• [Exercise brief]: Provide only the number of lines in the records below that contain "computer".

• [Dataset records]:
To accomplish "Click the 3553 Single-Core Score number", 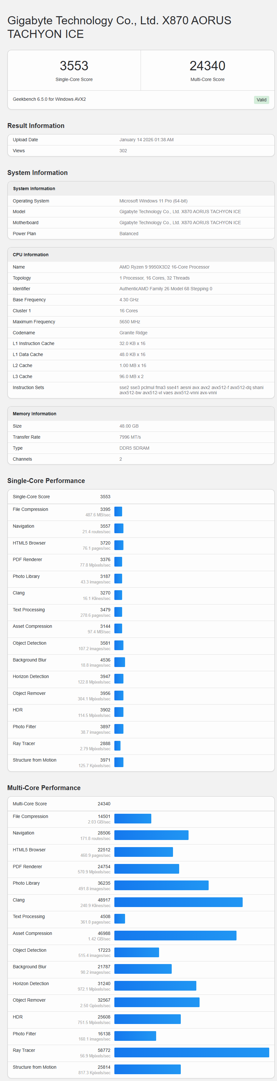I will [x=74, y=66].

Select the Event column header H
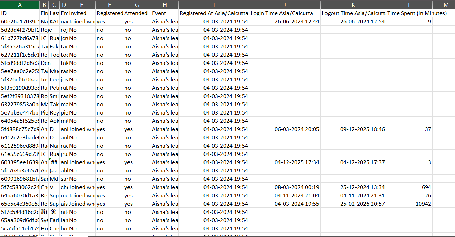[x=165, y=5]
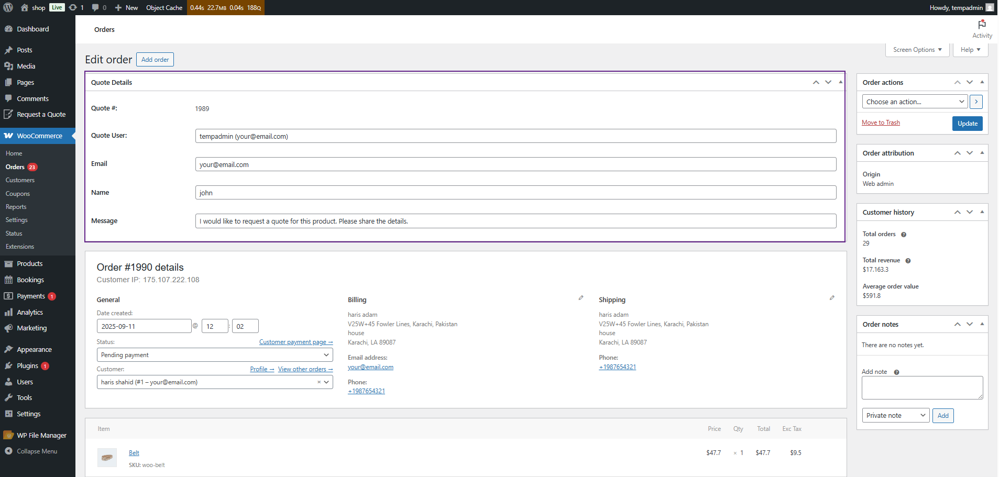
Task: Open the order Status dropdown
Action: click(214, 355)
==
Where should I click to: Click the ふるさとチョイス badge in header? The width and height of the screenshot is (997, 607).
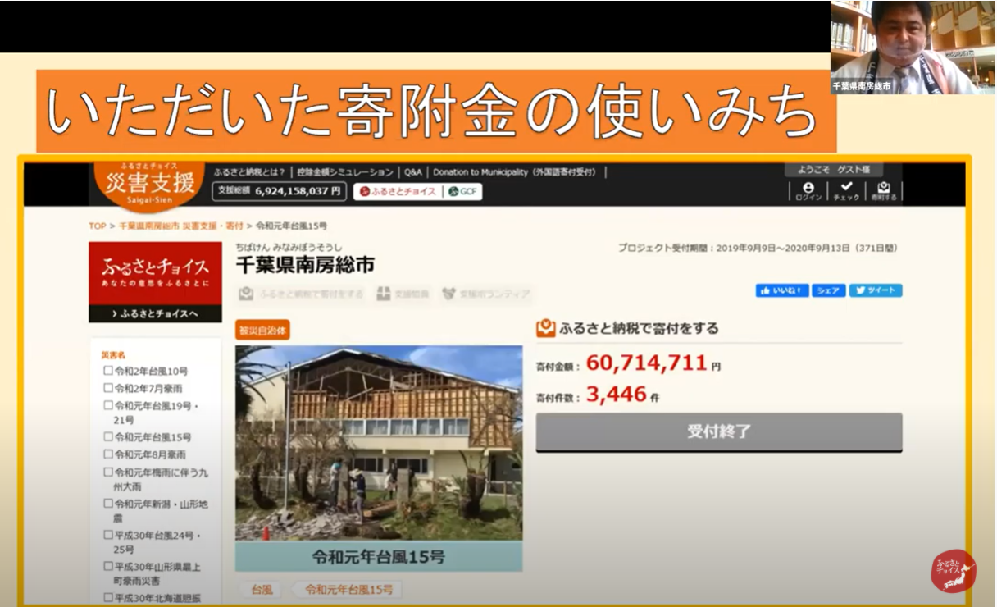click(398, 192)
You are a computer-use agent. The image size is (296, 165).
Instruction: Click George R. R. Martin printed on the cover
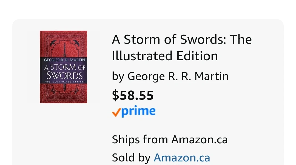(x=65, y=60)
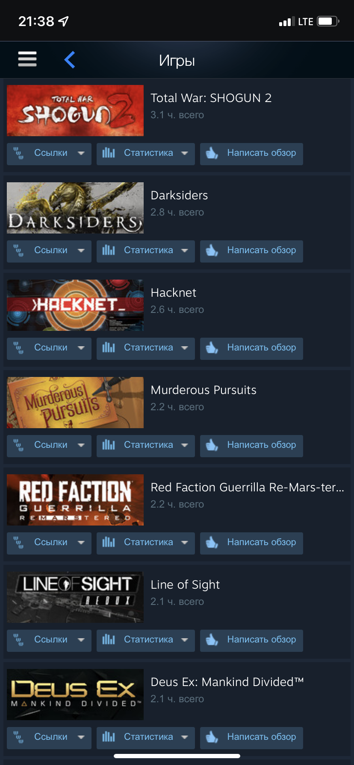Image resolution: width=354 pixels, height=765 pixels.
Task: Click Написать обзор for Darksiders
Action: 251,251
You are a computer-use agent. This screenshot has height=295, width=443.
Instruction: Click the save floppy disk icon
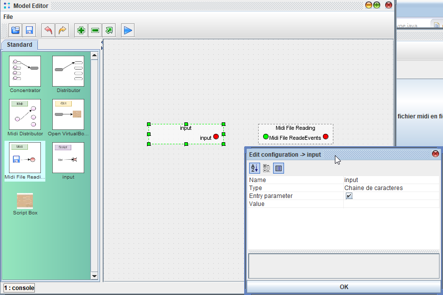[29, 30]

• [Answer area]: 2